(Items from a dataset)

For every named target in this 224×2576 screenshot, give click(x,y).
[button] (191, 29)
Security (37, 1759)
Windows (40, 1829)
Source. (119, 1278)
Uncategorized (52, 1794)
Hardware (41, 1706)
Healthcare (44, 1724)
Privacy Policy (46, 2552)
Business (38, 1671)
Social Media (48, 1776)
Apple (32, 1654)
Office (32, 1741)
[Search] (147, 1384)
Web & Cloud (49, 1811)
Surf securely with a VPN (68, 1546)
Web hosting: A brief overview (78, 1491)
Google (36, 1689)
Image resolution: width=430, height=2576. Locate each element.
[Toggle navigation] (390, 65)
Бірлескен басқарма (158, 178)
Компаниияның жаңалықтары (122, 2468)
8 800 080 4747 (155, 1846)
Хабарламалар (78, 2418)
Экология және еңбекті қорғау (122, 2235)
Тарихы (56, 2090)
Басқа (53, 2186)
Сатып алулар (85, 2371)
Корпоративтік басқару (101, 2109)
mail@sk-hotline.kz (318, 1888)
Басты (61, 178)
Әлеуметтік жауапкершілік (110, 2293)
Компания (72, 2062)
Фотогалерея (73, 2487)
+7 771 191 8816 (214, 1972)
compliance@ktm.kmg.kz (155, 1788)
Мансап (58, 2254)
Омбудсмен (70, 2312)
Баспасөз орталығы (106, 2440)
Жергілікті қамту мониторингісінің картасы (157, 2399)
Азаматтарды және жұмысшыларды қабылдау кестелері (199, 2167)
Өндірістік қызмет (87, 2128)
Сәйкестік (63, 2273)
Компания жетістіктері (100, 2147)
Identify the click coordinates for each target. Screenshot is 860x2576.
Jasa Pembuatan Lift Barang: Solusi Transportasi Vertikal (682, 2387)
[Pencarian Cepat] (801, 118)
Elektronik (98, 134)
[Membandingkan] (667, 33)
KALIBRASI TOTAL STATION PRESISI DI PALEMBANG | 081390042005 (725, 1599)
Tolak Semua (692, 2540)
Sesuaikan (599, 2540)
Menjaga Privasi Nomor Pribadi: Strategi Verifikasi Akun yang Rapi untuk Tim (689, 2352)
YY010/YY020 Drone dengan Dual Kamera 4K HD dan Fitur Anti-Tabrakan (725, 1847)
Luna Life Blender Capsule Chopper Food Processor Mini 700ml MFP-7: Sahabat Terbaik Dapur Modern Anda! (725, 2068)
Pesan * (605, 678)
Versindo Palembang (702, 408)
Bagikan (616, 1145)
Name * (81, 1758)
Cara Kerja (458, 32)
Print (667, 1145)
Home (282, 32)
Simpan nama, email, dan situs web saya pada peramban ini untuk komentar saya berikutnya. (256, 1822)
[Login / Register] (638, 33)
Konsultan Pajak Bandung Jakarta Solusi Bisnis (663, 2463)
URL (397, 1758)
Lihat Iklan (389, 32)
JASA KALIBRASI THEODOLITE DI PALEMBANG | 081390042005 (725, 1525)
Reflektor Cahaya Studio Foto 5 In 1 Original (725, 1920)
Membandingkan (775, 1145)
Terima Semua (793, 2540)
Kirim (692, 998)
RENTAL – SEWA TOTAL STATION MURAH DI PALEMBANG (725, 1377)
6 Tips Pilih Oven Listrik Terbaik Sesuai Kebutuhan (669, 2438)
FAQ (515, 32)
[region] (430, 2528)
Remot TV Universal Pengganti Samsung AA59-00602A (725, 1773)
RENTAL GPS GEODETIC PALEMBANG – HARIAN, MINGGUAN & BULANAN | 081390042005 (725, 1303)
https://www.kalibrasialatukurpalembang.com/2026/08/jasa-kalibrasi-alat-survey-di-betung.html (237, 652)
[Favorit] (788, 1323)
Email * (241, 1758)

# PROBLEM DESCRIPTION
In exact wording, restate the lines of the data above from the first through the one holding "YY010/YY020 Drone dengan", and stop after that line.

# SOLUTION FOR THIS PROBLEM
For every named target in this 224×2576 screenshot, give click(x,y).
[button] (191, 29)
Security (37, 1759)
Windows (40, 1829)
Source. (119, 1278)
Uncategorized (52, 1794)
Hardware (41, 1706)
Healthcare (44, 1724)
Privacy Policy (46, 2552)
Business (38, 1671)
Social Media (48, 1776)
Apple (32, 1654)
Office (32, 1741)
[Search] (147, 1384)
Web & Cloud (49, 1811)
Surf securely with a VPN (68, 1546)
Web hosting: A brief overview (78, 1491)
Google (36, 1689)
Image resolution: width=430, height=2576. Locate each element.
[Toggle navigation] (390, 65)
Бірлескен басқарма (158, 178)
Компаниияның жаңалықтары (122, 2468)
8 800 080 4747 (155, 1846)
Хабарламалар (78, 2418)
Экология және еңбекті қорғау (122, 2235)
Тарихы (56, 2090)
Басқа (53, 2186)
Сатып алулар (85, 2371)
Корпоративтік басқару (101, 2109)
mail@sk-hotline.kz (318, 1888)
Басты (61, 178)
Әлеуметтік жауапкершілік (110, 2293)
Компания (72, 2062)
Фотогалерея (73, 2487)
+7 771 191 8816 (214, 1972)
compliance@ktm.kmg.kz (155, 1788)
Мансап (58, 2254)
Омбудсмен (70, 2312)
Баспасөз орталығы (106, 2440)
Жергілікті қамту мониторингісінің картасы (157, 2399)
Азаматтарды және жұмысшыларды қабылдау кестелері (199, 2167)
Өндірістік қызмет (87, 2128)
Сәйкестік (63, 2273)
Компания жетістіктері (100, 2147)
Identify the click coordinates for each target. Screenshot is 860x2576.
Jasa Pembuatan Lift Barang: Solusi Transportasi Vertikal (682, 2387)
[Pencarian Cepat] (801, 118)
Elektronik (98, 134)
[Membandingkan] (667, 33)
KALIBRASI TOTAL STATION PRESISI DI PALEMBANG | 081390042005 (725, 1599)
Tolak Semua (692, 2540)
Sesuaikan (599, 2540)
Menjaga Privasi Nomor Pribadi: Strategi Verifikasi Akun yang Rapi untuk Tim (689, 2352)
YY010/YY020 Drone dengan Dual Kamera 4K HD dan Fitur Anti-Tabrakan (725, 1847)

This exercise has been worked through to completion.